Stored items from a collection
--- START ---

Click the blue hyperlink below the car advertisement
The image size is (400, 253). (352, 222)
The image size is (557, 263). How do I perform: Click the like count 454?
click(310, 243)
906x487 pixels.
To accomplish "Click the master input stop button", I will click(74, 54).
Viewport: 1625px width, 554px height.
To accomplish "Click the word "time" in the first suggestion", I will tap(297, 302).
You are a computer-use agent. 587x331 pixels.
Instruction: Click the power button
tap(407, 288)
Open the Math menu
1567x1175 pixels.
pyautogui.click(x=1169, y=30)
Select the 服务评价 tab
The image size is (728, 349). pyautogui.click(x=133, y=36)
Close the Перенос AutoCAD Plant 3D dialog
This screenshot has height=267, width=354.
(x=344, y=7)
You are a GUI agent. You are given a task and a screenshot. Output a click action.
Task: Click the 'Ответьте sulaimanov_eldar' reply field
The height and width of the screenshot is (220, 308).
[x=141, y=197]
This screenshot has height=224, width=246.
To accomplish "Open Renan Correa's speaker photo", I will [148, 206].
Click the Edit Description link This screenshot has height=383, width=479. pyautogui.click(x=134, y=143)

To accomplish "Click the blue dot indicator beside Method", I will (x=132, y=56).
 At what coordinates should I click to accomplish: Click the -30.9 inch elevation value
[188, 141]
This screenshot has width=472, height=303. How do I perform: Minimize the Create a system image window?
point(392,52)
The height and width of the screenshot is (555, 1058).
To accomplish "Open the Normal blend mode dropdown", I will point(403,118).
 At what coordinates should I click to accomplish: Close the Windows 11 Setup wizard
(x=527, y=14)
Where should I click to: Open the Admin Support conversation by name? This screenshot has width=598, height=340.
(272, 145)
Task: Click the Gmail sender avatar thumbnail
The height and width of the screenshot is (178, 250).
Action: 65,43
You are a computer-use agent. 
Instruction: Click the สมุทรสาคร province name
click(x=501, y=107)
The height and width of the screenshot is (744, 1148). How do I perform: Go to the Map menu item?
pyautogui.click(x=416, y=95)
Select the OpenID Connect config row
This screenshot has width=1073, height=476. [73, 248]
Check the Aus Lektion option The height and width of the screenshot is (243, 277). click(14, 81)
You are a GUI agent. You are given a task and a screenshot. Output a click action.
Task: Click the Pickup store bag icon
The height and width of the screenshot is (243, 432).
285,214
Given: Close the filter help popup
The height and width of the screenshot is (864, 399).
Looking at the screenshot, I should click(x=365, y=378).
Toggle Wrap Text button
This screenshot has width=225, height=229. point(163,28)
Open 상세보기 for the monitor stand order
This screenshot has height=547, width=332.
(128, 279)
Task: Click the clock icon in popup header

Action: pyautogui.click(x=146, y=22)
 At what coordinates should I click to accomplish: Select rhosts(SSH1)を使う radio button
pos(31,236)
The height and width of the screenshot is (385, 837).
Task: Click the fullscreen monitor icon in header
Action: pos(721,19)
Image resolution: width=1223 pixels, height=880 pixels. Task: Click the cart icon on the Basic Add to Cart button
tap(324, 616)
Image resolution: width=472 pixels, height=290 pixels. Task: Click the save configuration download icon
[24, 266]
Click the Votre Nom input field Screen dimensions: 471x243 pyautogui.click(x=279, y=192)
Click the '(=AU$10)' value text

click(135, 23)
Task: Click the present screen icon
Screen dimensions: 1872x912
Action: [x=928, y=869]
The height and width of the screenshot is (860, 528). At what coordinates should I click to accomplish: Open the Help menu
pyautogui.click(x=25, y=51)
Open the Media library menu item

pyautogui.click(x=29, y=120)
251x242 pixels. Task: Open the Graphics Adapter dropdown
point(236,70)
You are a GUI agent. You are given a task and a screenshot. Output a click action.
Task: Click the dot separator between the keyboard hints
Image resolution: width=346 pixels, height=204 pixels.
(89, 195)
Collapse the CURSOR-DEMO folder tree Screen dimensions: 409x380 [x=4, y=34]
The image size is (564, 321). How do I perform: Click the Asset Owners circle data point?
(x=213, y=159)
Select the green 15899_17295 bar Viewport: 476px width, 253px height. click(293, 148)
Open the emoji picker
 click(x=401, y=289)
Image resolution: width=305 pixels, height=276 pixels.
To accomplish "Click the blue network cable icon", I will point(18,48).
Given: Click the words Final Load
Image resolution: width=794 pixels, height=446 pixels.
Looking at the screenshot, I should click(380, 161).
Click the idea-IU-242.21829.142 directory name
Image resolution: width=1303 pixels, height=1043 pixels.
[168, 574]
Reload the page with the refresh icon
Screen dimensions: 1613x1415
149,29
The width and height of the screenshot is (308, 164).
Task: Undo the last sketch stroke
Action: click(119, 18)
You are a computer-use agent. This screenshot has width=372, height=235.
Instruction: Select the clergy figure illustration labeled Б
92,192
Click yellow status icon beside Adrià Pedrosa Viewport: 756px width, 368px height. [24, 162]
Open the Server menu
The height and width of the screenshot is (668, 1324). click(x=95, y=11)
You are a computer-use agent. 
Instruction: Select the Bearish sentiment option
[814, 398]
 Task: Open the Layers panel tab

--- END ---

(TASK TO CARRY OUT):
Output an exact copy of each record.

(RESPONSE):
Click the blue hyperlink below the car advertisement
The image size is (400, 253). (352, 222)
The image size is (557, 263). How do I perform: Click the like count 454?
click(310, 243)
906x487 pixels.
To accomplish "Click the master input stop button", I will click(74, 54).
Viewport: 1625px width, 554px height.
To accomplish "Click the word "time" in the first suggestion", I will tap(297, 302).
You are a computer-use agent. 587x331 pixels.
Instruction: Click the power button
tap(407, 288)
Open the Math menu
1567x1175 pixels.
pyautogui.click(x=1169, y=30)
Select the 服务评价 tab
The image size is (728, 349). pyautogui.click(x=133, y=36)
Close the Перенос AutoCAD Plant 3D dialog
This screenshot has height=267, width=354.
(x=344, y=7)
You are a GUI agent. You are given a task and a screenshot. Output a click action.
Task: Click the 'Ответьте sulaimanov_eldar' reply field
The height and width of the screenshot is (220, 308).
[x=141, y=197]
This screenshot has height=224, width=246.
To accomplish "Open Renan Correa's speaker photo", I will [148, 206].
Click the Edit Description link This screenshot has height=383, width=479. pyautogui.click(x=134, y=143)

To accomplish "Click the blue dot indicator beside Method", I will (x=132, y=56).
 At what coordinates should I click to accomplish: Click the -30.9 inch elevation value
[188, 141]
This screenshot has width=472, height=303. How do I perform: Minimize the Create a system image window?
point(392,52)
The height and width of the screenshot is (555, 1058).
To accomplish "Open the Normal blend mode dropdown", I will point(403,118).
 At what coordinates should I click to accomplish: Close the Windows 11 Setup wizard
(x=527, y=14)
Where should I click to: Open the Admin Support conversation by name? This screenshot has width=598, height=340.
(272, 145)
Task: Click the Gmail sender avatar thumbnail
The height and width of the screenshot is (178, 250).
Action: 65,43
You are a computer-use agent. 
Instruction: Click the สมุทรสาคร province name
click(x=501, y=107)
The height and width of the screenshot is (744, 1148). How do I perform: Go to the Map menu item?
pyautogui.click(x=416, y=95)
Select the OpenID Connect config row
This screenshot has width=1073, height=476. [73, 248]
Check the Aus Lektion option The height and width of the screenshot is (243, 277). click(14, 81)
You are a GUI agent. You are given a task and a screenshot. Output a click action.
Task: Click the Pickup store bag icon
The height and width of the screenshot is (243, 432).
285,214
Given: Close the filter help popup
The height and width of the screenshot is (864, 399).
Looking at the screenshot, I should click(x=365, y=378).
Toggle Wrap Text button
This screenshot has width=225, height=229. point(163,28)
Open 상세보기 for the monitor stand order
This screenshot has height=547, width=332.
(128, 279)
Task: Click the clock icon in popup header

Action: pyautogui.click(x=146, y=22)
 At what coordinates should I click to accomplish: Select rhosts(SSH1)を使う radio button
pos(31,236)
The height and width of the screenshot is (385, 837).
Task: Click the fullscreen monitor icon in header
Action: pos(721,19)
Image resolution: width=1223 pixels, height=880 pixels. Task: Click the cart icon on the Basic Add to Cart button
tap(324, 616)
Image resolution: width=472 pixels, height=290 pixels. Task: Click the save configuration download icon
[24, 266]
Click the Votre Nom input field Screen dimensions: 471x243 pyautogui.click(x=279, y=192)
Click the '(=AU$10)' value text

click(135, 23)
Task: Click the present screen icon
Screen dimensions: 1872x912
Action: [x=928, y=869]
The height and width of the screenshot is (860, 528). At what coordinates should I click to accomplish: Open the Help menu
pyautogui.click(x=25, y=51)
Open the Media library menu item

pyautogui.click(x=29, y=120)
251x242 pixels. Task: Open the Graphics Adapter dropdown
point(236,70)
You are a GUI agent. You are given a task and a screenshot. Output a click action.
Task: Click the dot separator between the keyboard hints
Image resolution: width=346 pixels, height=204 pixels.
(89, 195)
Collapse the CURSOR-DEMO folder tree Screen dimensions: 409x380 [x=4, y=34]
The image size is (564, 321). How do I perform: Click the Asset Owners circle data point?
(x=213, y=159)
Select the green 15899_17295 bar Viewport: 476px width, 253px height. click(293, 148)
Open the emoji picker
 click(x=401, y=289)
Image resolution: width=305 pixels, height=276 pixels.
To accomplish "Click the blue network cable icon", I will point(18,48).
Given: Click the words Final Load
Image resolution: width=794 pixels, height=446 pixels.
Looking at the screenshot, I should click(380, 161).
Click the idea-IU-242.21829.142 directory name
Image resolution: width=1303 pixels, height=1043 pixels.
[168, 574]
Reload the page with the refresh icon
Screen dimensions: 1613x1415
149,29
The width and height of the screenshot is (308, 164).
Task: Undo the last sketch stroke
Action: click(119, 18)
You are a computer-use agent. This screenshot has width=372, height=235.
Instruction: Select the clergy figure illustration labeled Б
92,192
Click yellow status icon beside Adrià Pedrosa Viewport: 756px width, 368px height. [24, 162]
Open the Server menu
The height and width of the screenshot is (668, 1324). click(x=95, y=11)
You are a computer-use agent. 
Instruction: Select the Bearish sentiment option
[814, 398]
 Task: Open the Layers panel tab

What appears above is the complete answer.